• [Supplied text]:
* * *
= Frank Gulotta =

American judge

Frank A. Gulotta (June 4, 1907 – December 10, 1989) was a New York Supreme Court, Appellate Division judge, and a Nassau County district attorney.

==Biography==

Gulotta was born in Brooklyn, New York in 1907 to Italian immigrant parents. He graduated from Newtown High School in Queens. He graduated from St. John's University Law School, and was admitted to the bar in 1932. He entered government service as Lynbrook village counsel and a zoning board member in the late 1930s.

A Major in the U.S. Army during World War II, he won three battle stars for service in Africa and Italy. He was also an assistant district attorney from 1938–1949, when Gov. Thomas E. Dewey appointed him district attorney for Nassau County.
* * *
Continue the biography of Frank Gulotta from where it stops, picking up after his appointment as Nassau County district attorney.
* * *
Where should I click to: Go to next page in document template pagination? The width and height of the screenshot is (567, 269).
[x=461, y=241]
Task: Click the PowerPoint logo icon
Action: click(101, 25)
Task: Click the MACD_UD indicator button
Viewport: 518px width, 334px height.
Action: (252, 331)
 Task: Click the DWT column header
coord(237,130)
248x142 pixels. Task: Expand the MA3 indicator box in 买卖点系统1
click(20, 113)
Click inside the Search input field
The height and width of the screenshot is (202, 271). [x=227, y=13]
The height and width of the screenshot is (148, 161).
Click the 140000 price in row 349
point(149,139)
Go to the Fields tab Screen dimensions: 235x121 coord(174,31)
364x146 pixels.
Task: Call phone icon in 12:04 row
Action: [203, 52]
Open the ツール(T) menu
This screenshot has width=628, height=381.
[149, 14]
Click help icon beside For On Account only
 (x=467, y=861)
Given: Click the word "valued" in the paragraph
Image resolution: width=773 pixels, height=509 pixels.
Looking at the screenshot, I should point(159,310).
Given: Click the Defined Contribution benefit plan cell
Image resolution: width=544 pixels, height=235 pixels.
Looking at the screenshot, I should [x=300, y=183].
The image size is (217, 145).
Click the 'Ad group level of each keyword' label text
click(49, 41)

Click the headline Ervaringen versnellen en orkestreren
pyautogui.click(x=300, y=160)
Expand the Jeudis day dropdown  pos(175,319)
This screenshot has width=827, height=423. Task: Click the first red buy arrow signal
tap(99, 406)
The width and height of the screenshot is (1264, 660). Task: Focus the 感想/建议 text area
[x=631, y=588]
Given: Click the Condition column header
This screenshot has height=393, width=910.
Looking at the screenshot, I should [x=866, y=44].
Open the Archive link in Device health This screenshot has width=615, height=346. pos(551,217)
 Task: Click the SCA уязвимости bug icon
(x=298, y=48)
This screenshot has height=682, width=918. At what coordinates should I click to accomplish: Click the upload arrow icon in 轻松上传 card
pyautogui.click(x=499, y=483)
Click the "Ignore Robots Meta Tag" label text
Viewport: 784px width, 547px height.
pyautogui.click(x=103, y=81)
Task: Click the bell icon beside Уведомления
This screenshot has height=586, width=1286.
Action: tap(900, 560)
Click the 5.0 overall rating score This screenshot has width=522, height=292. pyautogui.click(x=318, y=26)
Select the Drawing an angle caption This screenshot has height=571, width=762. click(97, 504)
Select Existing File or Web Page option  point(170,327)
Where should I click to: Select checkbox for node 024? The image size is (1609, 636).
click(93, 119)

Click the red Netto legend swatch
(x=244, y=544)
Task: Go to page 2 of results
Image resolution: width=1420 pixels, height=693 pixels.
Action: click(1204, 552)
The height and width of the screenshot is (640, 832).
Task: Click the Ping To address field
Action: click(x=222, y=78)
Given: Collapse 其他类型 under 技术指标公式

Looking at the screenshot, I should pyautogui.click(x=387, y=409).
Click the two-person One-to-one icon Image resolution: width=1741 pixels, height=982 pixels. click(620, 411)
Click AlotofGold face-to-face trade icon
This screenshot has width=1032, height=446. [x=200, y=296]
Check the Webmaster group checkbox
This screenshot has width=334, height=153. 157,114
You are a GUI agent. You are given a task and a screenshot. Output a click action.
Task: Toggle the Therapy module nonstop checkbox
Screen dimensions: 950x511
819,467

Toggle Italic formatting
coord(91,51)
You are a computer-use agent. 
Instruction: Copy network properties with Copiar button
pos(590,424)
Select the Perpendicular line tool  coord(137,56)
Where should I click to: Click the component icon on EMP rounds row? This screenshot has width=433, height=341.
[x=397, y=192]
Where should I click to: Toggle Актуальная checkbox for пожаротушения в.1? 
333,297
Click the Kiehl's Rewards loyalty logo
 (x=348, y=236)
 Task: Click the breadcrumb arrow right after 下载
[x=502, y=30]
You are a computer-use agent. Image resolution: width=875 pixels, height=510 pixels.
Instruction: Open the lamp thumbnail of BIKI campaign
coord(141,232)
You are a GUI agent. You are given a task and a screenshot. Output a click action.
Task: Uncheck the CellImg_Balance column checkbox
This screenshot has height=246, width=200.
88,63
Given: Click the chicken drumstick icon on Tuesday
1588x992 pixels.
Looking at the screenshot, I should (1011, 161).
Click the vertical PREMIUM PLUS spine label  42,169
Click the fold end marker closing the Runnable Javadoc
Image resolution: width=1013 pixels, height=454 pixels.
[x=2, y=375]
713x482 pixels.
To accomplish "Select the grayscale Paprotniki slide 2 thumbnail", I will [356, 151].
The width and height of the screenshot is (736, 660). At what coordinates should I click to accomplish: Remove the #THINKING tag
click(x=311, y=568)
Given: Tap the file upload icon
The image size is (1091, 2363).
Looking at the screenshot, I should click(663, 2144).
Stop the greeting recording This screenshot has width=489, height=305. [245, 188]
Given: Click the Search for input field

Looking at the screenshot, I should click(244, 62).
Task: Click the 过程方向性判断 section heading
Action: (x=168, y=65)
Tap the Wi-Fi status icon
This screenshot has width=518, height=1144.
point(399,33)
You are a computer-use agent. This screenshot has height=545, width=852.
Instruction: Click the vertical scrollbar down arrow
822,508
* * *
• [Exercise output]:
In 1956, in the biggest case of his career, Gulotta prosecuted Angelo LaMarca in the kidnap-murder of 33-day-old Peter Weinberger; LaMarca was executed. Gulotta held the district attorney office until 1958, when he was first elected to the state's Supreme Court. He joined the Appellate Division in 1971 and retired in 1977. He was a senior associate justice until 1983.

==Death==
Gulotta died from complications of diabetes at Franklin Hospital Medical Center in Valley Stream, New York on December 10, 1989, aged 82. He was survived by his wife, a brother, 3 children and 6 grandchildren.

==Children==
One of his sons, Thomas, was the Republican county executive of Nassau County, New York from 1987 to 2001. Another, Frank Gulotta, Jr. was a Nassau County judge as of 2006.